How to use it, cleanly
A string of unconnected moments might wiggle across the page, yet go nowhere. Hold the pieces close, or meaning slips away.
A single number tells more than a title ever could. Think activation means something real – like signing up, linking an app, or starting a project. Call it by what counts, not how it looks on screen. Six months from now, that name still makes sense without extra explanation. Clarity sticks around when context fades.
Sticking to clear meanings for each event matters. Mix Clicked button with Completed setup, results start looking better without real progress. Using OR opens the door wide – everything inside gets counted, no questions asked.
Bottom line
A single feature in PostHog Trends quietly shifts team dynamics – combining events inline isn’t loud, yet reshapes workflows. Defining meaningful metrics becomes simpler when actual user actions are tangled; no need to create or track separate actions anymore.
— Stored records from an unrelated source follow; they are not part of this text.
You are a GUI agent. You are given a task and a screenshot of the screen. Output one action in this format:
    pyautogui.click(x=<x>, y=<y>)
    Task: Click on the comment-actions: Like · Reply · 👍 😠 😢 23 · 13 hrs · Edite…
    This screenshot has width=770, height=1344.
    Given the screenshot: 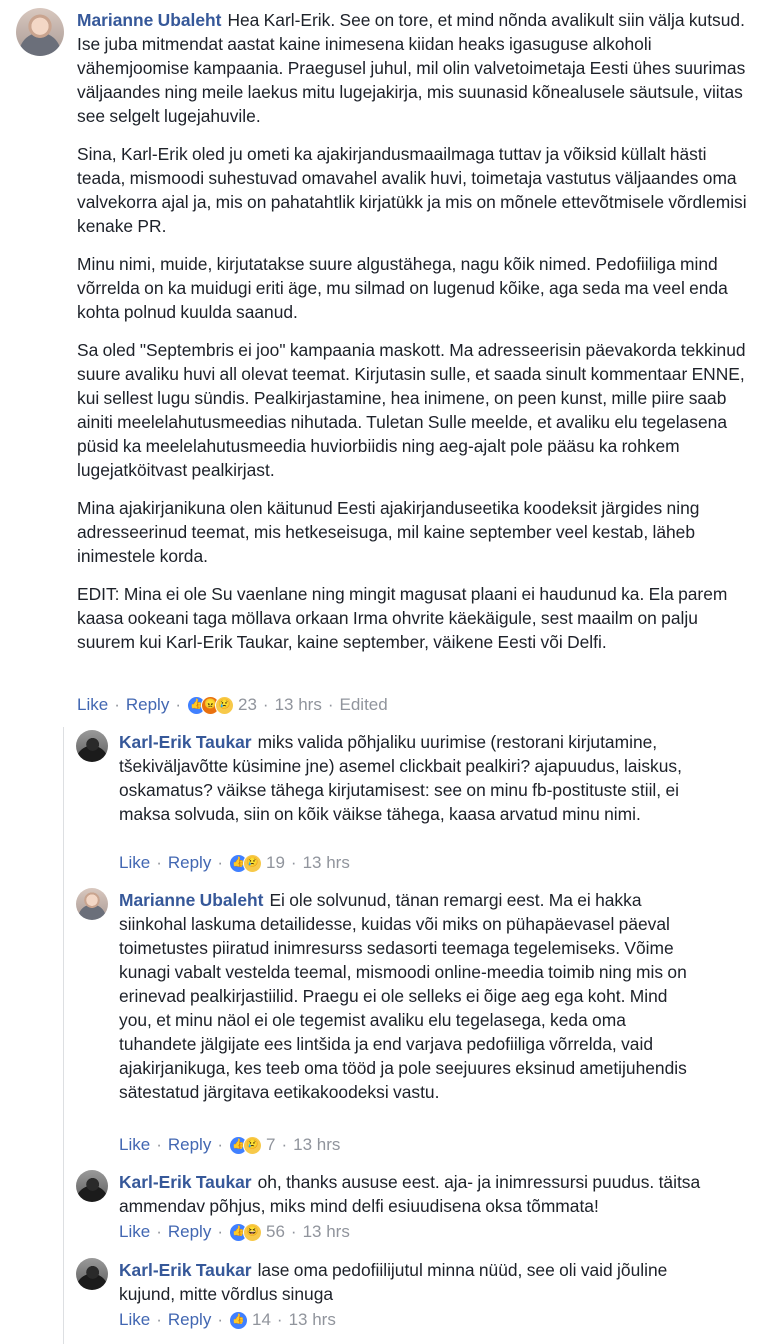 What is the action you would take?
    pyautogui.click(x=232, y=705)
    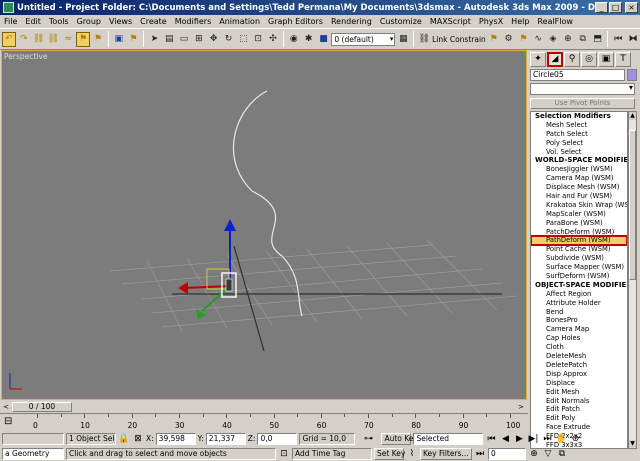 The height and width of the screenshot is (461, 640). What do you see at coordinates (579, 196) in the screenshot?
I see `modifier-item: Hair and Fur (WSM)` at bounding box center [579, 196].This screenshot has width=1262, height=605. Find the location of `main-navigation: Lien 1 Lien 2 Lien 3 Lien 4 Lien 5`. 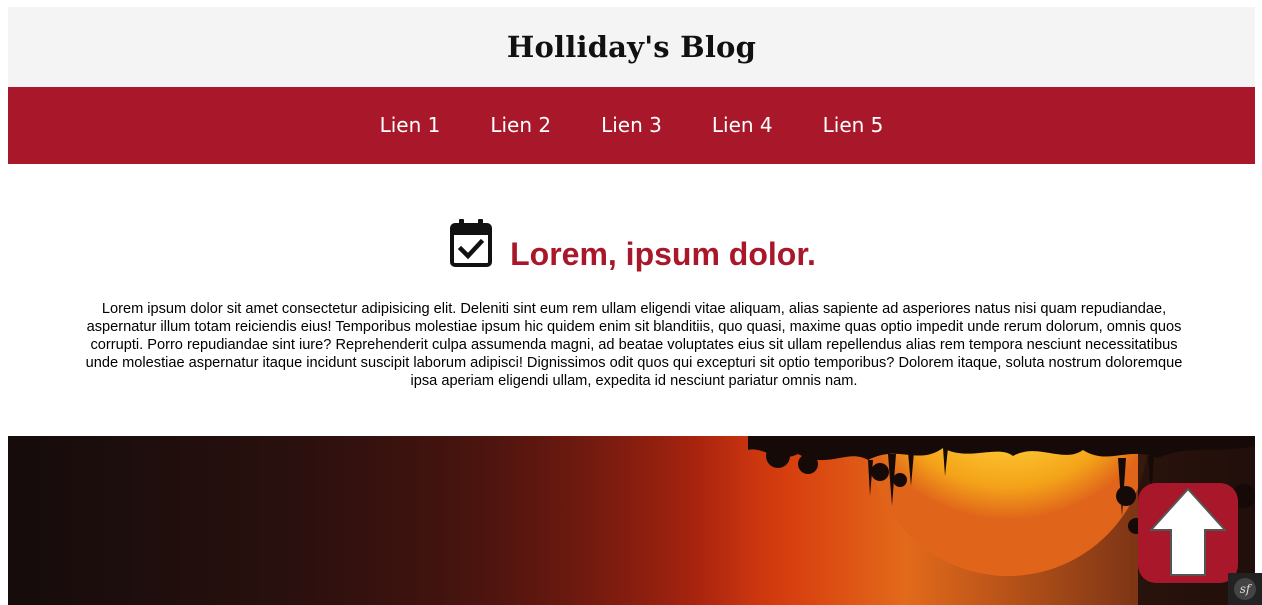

Speed-focused product groups feel the impact most: their analytics stop being something they maintain, start becoming something they rely on.
Right now, while you track product stats in PostHog Trends, trying this makes sense – particularly when measuring how users activate, engage, stay involved. Then again, timing matters most if onboarding flow needs sharper clarity.
You can find the official PostHog documentation covering this update here.